Migrating families are making the astute lifestyle investment choice to relocate to Noosa Shire, enriching themselves and the Noosa Shire community in the process. Increasing numbers of visitors continue to fall in love with Noosa and return year after year. And those of us who have been here for a while now continue to live our Noosa dream.
This is not happening by chance. Visionary activism by Noosa Parks Association since 1962 has persuaded local, state and federal governments to legislate in ways that have shaped Noosa Shire as an irresistible magnet for residents and visitors.
Our vision for the Noosa region has been, and continues to be, the realisation of a network of human scale communities nestled within a continuous National Park estate running from Coolum to Kgari/Fraser Island. We are now within touching distance of realising this.
The Noosa region’s legislated National Park estate has been progressively extended from 240 hectares in 1962 to todays’ 80,000 plus hectares, while successive Noosa Shire legislated town plans have enshrined strong environmental protections, a population or development cap, a ban on high rise, and human scale development.

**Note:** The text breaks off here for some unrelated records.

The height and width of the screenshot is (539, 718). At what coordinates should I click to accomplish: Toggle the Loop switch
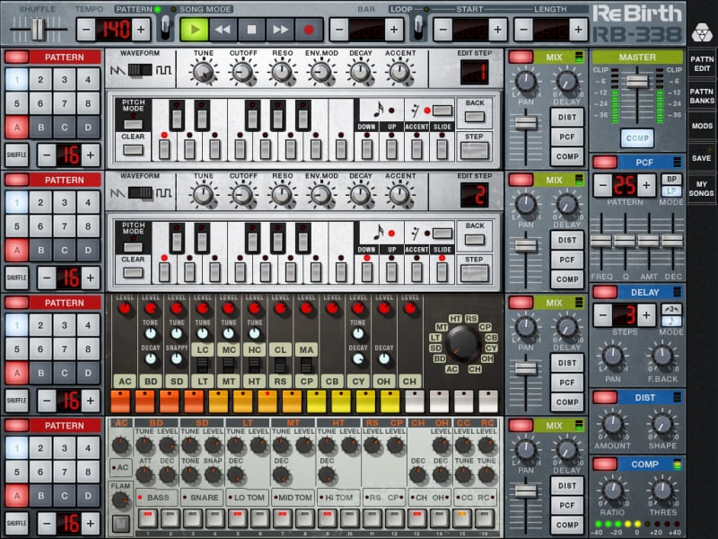coord(417,29)
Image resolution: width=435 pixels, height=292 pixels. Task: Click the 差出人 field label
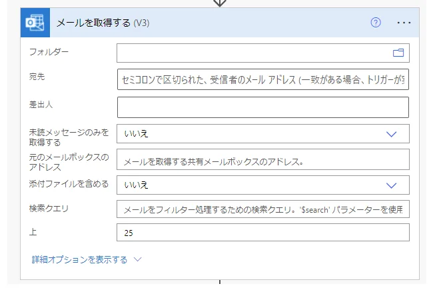pyautogui.click(x=41, y=102)
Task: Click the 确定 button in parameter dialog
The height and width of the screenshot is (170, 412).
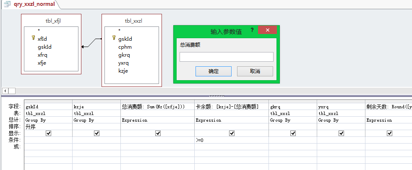Action: click(x=213, y=71)
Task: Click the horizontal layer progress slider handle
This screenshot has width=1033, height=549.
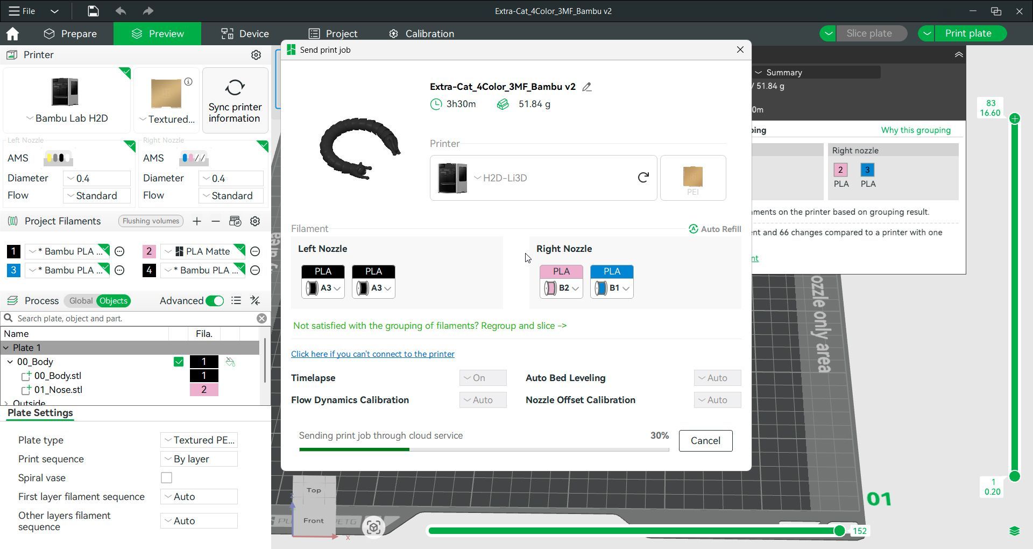Action: [x=839, y=531]
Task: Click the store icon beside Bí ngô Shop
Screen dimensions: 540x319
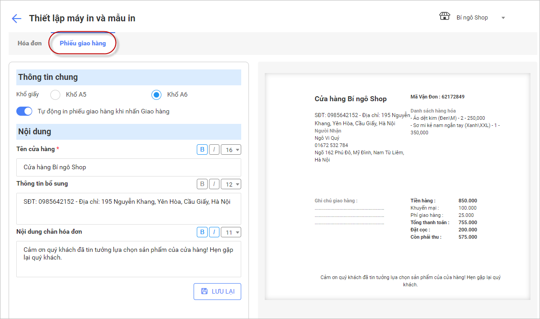Action: pos(444,17)
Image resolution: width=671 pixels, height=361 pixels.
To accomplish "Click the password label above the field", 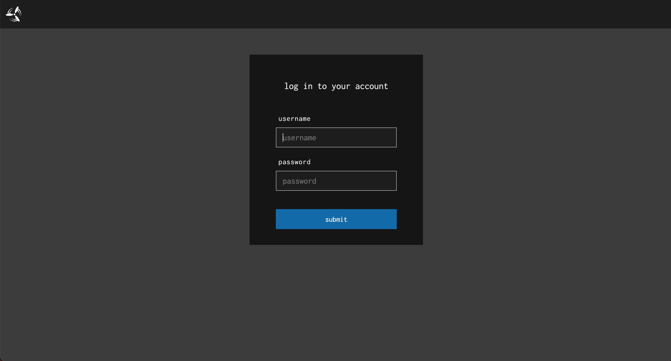I will tap(294, 162).
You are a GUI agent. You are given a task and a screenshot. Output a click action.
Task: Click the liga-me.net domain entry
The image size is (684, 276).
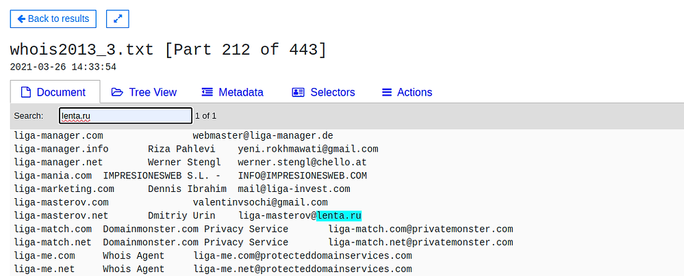45,269
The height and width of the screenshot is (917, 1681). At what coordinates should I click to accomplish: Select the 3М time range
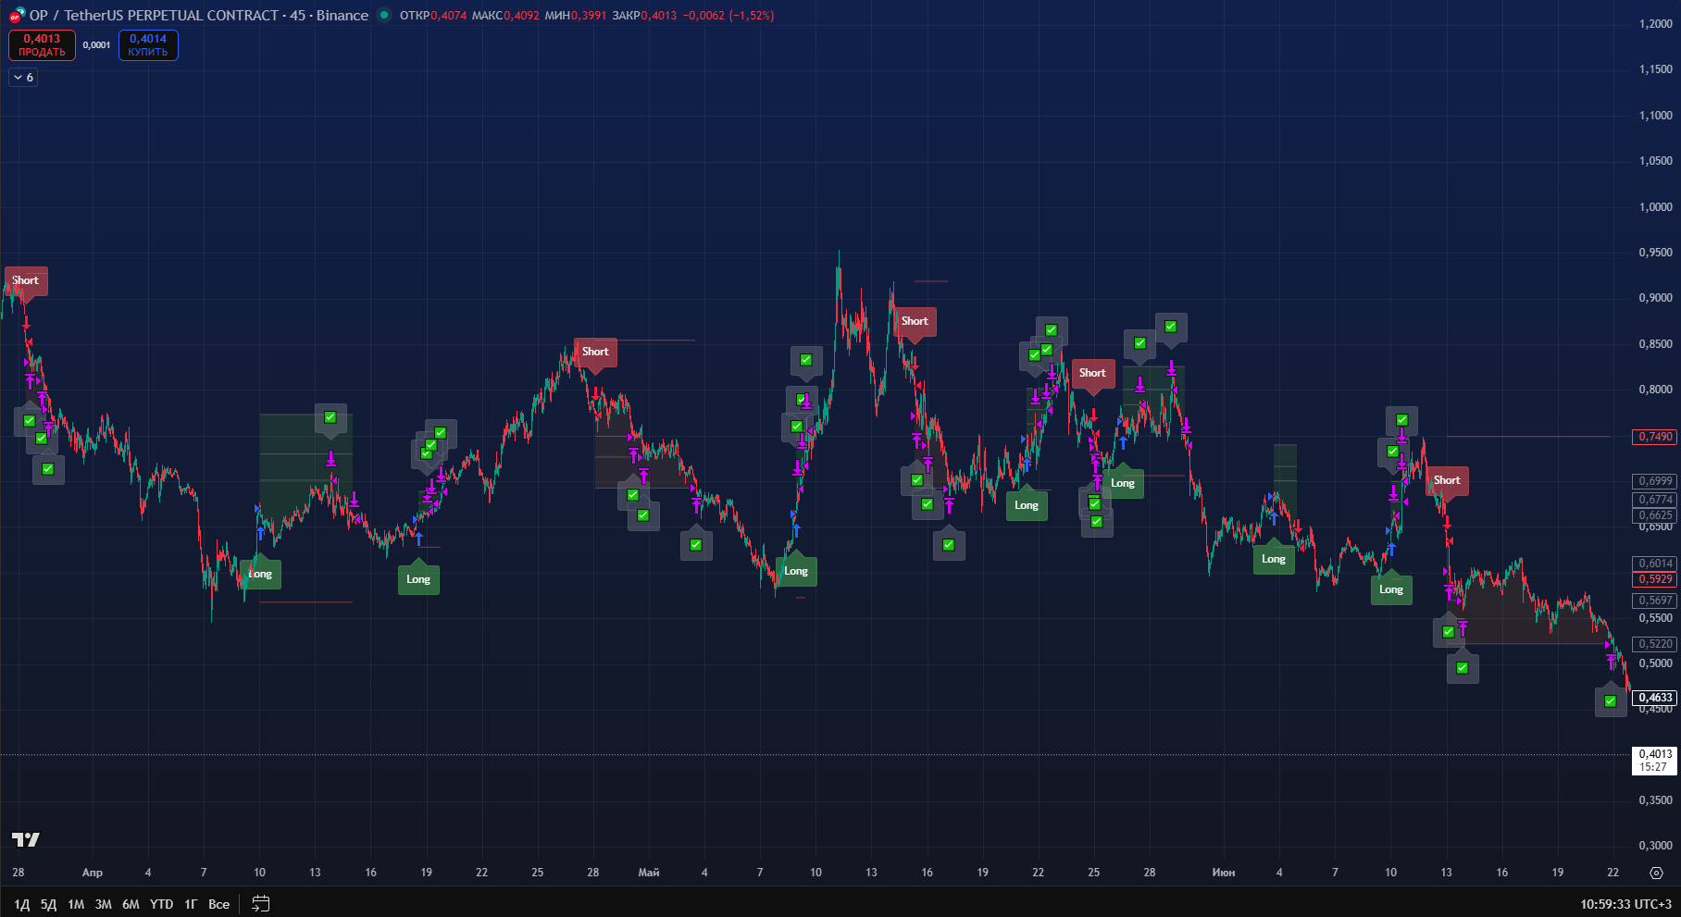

For 60 years NPA has consciously chosen a legislation-based strategy for a reason: legislation declaring National Park is almost impossible to reverse at the state government level, and legislated town planning provisions that protect and enhance residents’ lifestyles and property values are very difficult for a rogue Noosa Council to change. Too many residents have made their lifestyle investment choices based on such town planning provisions.

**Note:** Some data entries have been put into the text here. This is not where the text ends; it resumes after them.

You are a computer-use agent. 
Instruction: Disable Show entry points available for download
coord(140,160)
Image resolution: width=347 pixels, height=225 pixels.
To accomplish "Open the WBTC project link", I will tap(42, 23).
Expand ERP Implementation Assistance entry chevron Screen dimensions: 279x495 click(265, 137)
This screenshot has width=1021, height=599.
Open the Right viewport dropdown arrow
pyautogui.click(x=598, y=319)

In coming editions of Noosa Matters I will be recounting the behind-the-scenes story of how NPA has achieved this. I will also be exploring a range of key challenges and legislative reforms that NPA and Noosa residents now need to press Noosa Council, Tourism Noosa, and the state government to address, if Noosa is to remain attractive to residents and visitors over the decades to come.
I’ll be exploring how Noosa could continue enjoying its current success while avoiding the looming prospect of being loved to death, and how the Queensland government’s intention to progressively transfer management of the Noosa region’s three key National Parks (Noosa, Tewantin and Cooloola) to the region’s traditional owners can be shaped to increase the chances of win-win outcomes for traditional owners as well as residents and visitors.
My motivation in writing in Noosa Matters is my conviction that Noosa residents need to be aware of the what and why of the legislative protections NPA has won for the Noosa region over the past sixty years, as a basis of achieving further legislative gains required if Noosa is to remain a delightful place to live or visit.